Approximating Metric Magnitude of Point Sets
Rayna Andreeva, James Ward, Primoz Skraba, Jie Gao, Rik Sarkar
TL;DR
The paper tackles the heavy computational cost of computing metric magnitude Mag$(X,d)$ for point sets, which traditionally requires inverting the $n\times n$ similarity matrix $\zeta$. It introduces scalable approximations: a convex optimization formulation, the Iterative Normalization algorithm, and greedy/subset approaches including a Discrete Center Hierarchy for fast, scale-aware estimation, along with analyses of submodularity. It also extends magnitude to practical ML applications, showing magnitude-based neural network regularization and a magnitude-driven clustering criterion, and demonstrates that longer training trajectories strengthen the correlation between magnitude-derived measures and generalization. The results show substantial speedups and scalability, enabling broader use of magnitude in ML, optimization, and data analysis, with evidence of improved generalization and clustering quality in experiments.
Abstract
Metric magnitude is a measure of the "size" of point clouds with many desirable geometric properties. It has been adapted to various mathematical contexts and recent work suggests that it can enhance machine learning and optimization algorithms.
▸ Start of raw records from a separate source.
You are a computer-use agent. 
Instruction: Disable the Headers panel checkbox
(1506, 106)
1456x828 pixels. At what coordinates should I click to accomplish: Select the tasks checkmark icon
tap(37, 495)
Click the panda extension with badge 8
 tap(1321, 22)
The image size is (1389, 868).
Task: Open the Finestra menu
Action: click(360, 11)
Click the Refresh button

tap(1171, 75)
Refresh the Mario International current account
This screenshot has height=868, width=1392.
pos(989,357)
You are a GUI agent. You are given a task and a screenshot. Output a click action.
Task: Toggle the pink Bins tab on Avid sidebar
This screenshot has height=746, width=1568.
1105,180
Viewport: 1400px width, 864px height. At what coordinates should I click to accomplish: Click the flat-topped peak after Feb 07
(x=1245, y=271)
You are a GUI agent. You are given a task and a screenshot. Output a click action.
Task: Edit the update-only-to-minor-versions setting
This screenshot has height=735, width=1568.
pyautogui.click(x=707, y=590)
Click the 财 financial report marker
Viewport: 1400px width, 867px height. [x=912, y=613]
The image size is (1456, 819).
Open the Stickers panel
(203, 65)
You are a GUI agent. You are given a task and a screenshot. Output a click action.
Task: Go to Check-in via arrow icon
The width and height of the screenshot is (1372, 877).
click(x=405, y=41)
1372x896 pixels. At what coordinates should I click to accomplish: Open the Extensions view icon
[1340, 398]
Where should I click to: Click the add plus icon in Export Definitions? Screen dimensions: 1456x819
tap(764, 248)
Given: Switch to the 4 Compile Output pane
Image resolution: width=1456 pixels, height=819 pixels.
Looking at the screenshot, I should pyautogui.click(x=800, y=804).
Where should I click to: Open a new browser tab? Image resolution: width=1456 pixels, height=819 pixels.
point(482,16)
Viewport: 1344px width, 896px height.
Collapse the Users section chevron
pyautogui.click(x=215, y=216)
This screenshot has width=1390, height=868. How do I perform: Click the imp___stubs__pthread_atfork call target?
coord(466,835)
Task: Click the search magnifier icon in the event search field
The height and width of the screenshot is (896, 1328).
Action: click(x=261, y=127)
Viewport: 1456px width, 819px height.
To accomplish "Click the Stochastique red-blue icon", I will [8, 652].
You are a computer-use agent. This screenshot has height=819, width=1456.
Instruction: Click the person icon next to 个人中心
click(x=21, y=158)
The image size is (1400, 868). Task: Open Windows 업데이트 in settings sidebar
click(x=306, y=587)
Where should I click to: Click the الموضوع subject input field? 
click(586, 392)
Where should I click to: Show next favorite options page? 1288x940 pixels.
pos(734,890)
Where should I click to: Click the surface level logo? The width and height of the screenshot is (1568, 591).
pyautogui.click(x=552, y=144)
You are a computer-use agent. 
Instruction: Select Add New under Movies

But its usability is limited due to the computational cost when the dataset is large or when the computation must be carried out repeatedly (e.g. in model training). In this paper, we study the magnitude computation problem, and show efficient ways of approximating it. We show that it can be cast as a convex optimization problem, but not as a submodular optimization. The paper describes two new algorithms - an iterative approximation algorithm that converges fast and is accurate, and a subset selection method that makes the computation even faster. It has been previously proposed that magnitude of model sequences generated during stochastic gradient descent is correlated to generalization gap. Extension of this result using our more scalable algorithms shows that longer sequences in fact bear higher correlations. We also describe new applications of magnitude in machine learning - as an effective regularizer for neural network training, and as a novel clustering criterion.